Articles tagged with: process

Managing Requirements your way (Part 1)

Tuesday, September 15th, 2009 by

Intro

In this Blog series I will try to reveal new ways to improve your requirements process – regardless of your starting point or requirements process. In this post I will define the requirements process and outline the various capture methods available today. In future posts we’ll look at the pros and cons of various common approaches used by organizations today to manage requirements, from the simplest manual process, to agile processes used in software development organizations, through to the most formal requirements process – and in each case, outline ways Polarion Requirements can be leveraged to better each process method.

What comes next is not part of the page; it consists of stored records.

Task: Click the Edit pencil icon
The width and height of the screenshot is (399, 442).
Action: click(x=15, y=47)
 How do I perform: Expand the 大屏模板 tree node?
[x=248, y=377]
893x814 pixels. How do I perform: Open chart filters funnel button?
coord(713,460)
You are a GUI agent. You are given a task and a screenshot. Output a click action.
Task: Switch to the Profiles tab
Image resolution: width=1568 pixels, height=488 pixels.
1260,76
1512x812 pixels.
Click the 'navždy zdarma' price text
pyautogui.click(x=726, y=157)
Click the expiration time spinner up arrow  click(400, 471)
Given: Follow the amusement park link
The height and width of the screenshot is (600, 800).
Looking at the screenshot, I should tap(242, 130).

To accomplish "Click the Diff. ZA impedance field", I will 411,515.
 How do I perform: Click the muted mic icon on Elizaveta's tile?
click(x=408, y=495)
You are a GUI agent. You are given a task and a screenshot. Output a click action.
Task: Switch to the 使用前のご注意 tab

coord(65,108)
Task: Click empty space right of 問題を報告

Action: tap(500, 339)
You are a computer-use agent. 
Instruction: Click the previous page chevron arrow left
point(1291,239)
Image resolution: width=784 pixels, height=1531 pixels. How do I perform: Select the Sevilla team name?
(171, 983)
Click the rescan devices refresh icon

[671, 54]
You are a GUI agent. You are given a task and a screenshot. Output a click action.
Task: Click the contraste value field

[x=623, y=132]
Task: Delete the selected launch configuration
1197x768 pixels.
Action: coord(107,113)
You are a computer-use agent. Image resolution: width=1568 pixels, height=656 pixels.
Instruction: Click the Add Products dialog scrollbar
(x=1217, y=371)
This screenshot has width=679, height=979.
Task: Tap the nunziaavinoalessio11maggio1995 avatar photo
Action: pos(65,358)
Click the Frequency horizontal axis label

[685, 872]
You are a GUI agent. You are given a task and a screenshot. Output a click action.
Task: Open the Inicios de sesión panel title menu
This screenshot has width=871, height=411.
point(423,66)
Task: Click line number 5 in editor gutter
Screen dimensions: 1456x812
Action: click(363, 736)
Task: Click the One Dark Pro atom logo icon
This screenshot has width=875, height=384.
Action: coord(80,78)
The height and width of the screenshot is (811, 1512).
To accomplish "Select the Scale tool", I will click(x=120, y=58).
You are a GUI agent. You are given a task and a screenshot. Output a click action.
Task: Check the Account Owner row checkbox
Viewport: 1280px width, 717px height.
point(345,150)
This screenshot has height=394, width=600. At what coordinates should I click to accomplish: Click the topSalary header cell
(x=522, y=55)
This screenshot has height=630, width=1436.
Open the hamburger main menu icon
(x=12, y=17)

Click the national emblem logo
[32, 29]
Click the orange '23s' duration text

Finally, for organizations that are approaching the requirements discipline for the first time, or who have a requirements process that is in-between the processes we’ve described – not too agile or not formal – I will share some recommended best practices for requirements management that we at Polarion have cultivated through our own experience in developing software, all of which can be easily enabled with Polarion Requirements or Polarion ALM Enterprise and implemented within any organization.

Why requirements?

In computing science terms, requirements management remains an immature discipline. While best practices surrounding the requirements management process and tooling continue to advance, there is tremendous opportunity for organizations to tighten up their product development process through greater maturity of the requirements management discipline.

Failure to properly define and manage requirements is often at the root of software project and product failure. It is a business reality that customers and management rarely know, or can describe in exact terms what they want at the end of the day. And too often, these same business sponsors will change their mind midstream – causing requirements to change. The impact of change even early in the project causes a downstream ripple effect, impacting project schedules, deadlines, delivery dates, and staffing commitments.

The ultimate goal of requirements management is, at the end of the day, to ensure that the final product meets the needs of the business. While this seems like a simple task, the process of articulating business needs or specifications, especially for complex products or software applications, is immensely difficult and requires significant elicitation and communications expertise plus advanced technologies to absorb, and manage detailed requirements and groups of requirements through to successful product/project delivery.

Organizations are individual in their approach to requirements management. Some companies and teams continue to rely upon manual processes – opting for a simple, tool-free approach that costs nothing and presents no learning curve. Others, such as a software development team who have embraced an agile development process, such as SCRUM and XP, demand a more fluid and transparent requirements process and lightweight tools that allow for iteration and frequent change. And finally, there are organizations with complex product development processes or in regulated industries that need a highly formalized and rigid requirements process and significant tooling support.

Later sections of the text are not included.